Condense the paragraph of the bat rabies report that begins "The three rabies-positive bats" into a short bulleted list that keeps its main facts.

*** Opening EXCERPTED TEXT ***

LOUISVILLE, Ky. — Public health and wildlife officials are asking residents to take precautions around bats after three big brown bats from Jefferson County tested positive for rabies. They are also asking those who have come into direct contact with a bat to contact their local health departments.
What You Need To Know
- Public health and wildlife officials are asking residents to take precautions around bats
- Three big brown bats from Jefferson County tested positive for rabies
- Rabies ia a fatal but preventable disease that can be transmitted from animals to people
- Jefferson County residents who observe a bat in their house or a dead or impaired bat on their property should contact the Louisville Metro Department of Public Health and Wellness at 502-574-6650
The three rabies-positive bats were among 18 bats tested at the Kentucky Department for Public Health laboratory during routine surveillance conducted due to possible human exposure, according to a release. The infected bats were found in Jefferson County's 40059 ZIP code. Two bats were found inside an individual residence while the third bat was found in the exterior of another home.

*** Closing EXCERPTED TEXT ***
*** Opening DATA EXTRACT ***

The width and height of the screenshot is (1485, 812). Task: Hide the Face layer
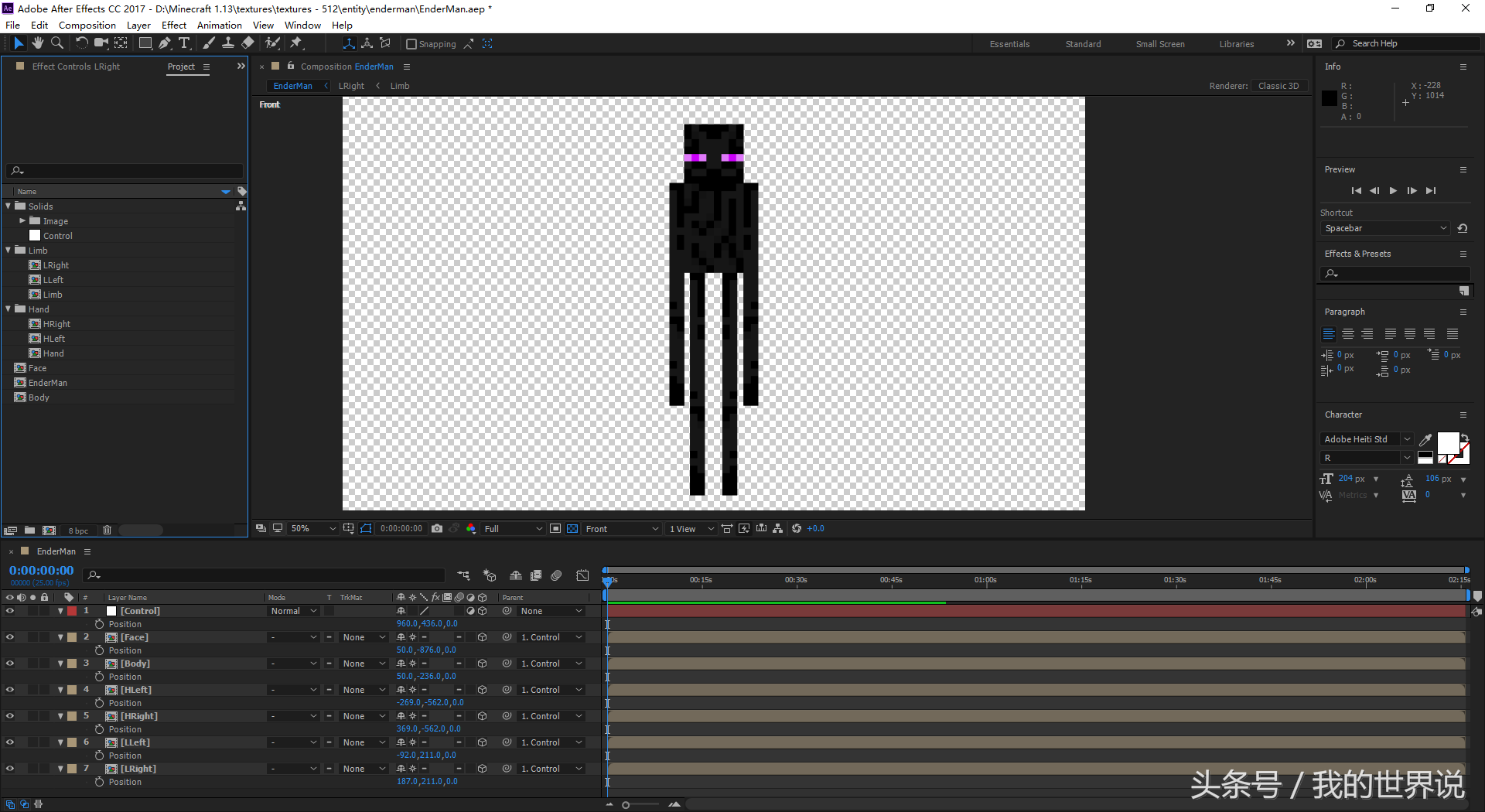point(9,637)
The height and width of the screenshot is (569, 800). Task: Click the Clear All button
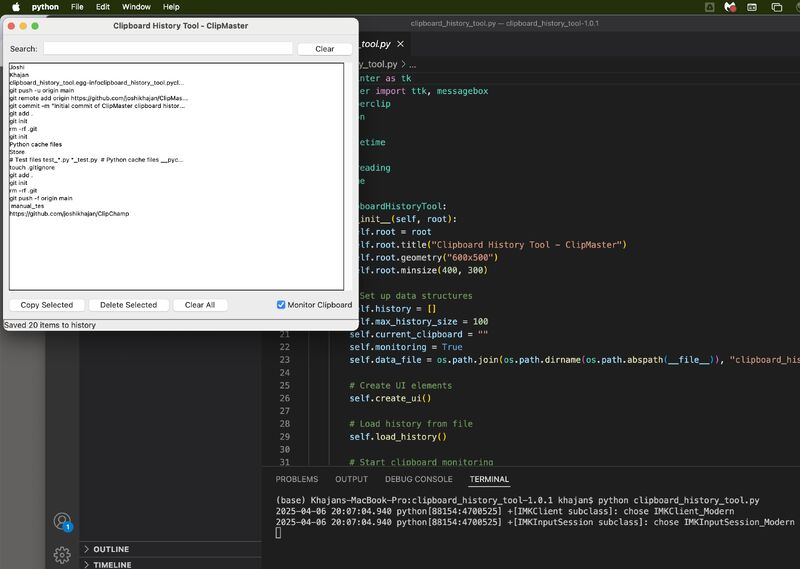(x=200, y=305)
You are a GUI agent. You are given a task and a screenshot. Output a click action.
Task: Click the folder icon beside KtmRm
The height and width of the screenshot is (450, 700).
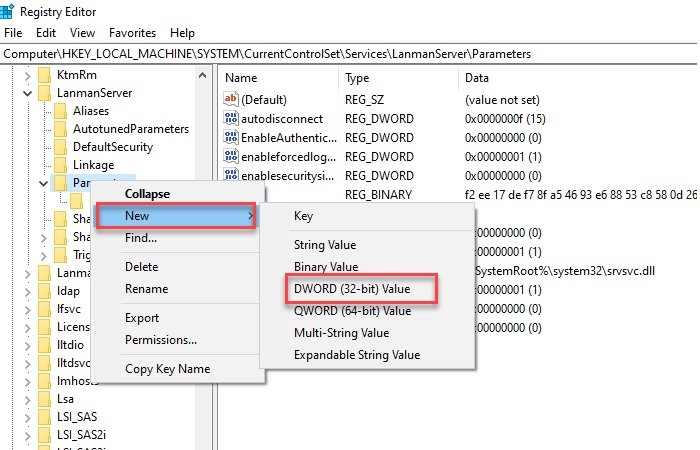coord(44,75)
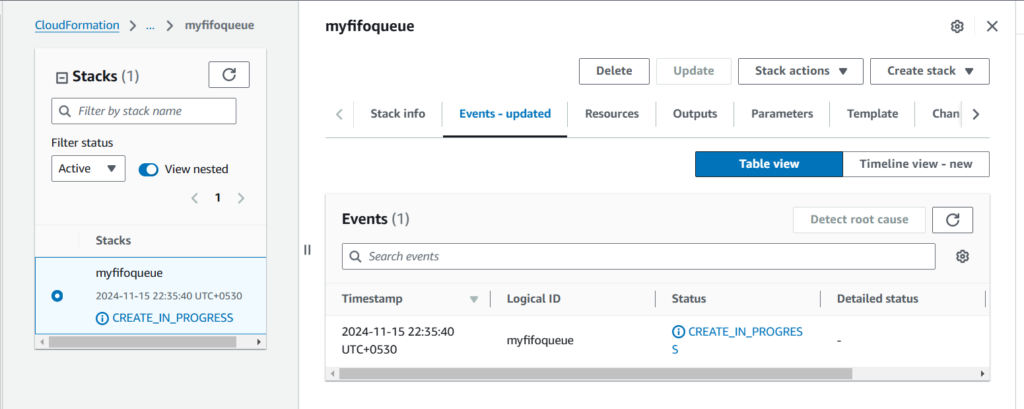
Task: Collapse the Stacks section
Action: tap(61, 77)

*** Closing DATA EXTRACT ***

**SOLUTION**
- The three rabies-positive bats were among 18 bats tested at the Kentucky Department for Public Health laboratory.
- The testing was routine surveillance prompted by possible human exposure.
- All three infected bats were found in Jefferson County's 40059 ZIP code.
- Two were inside one residence, and the third was on the exterior of another home.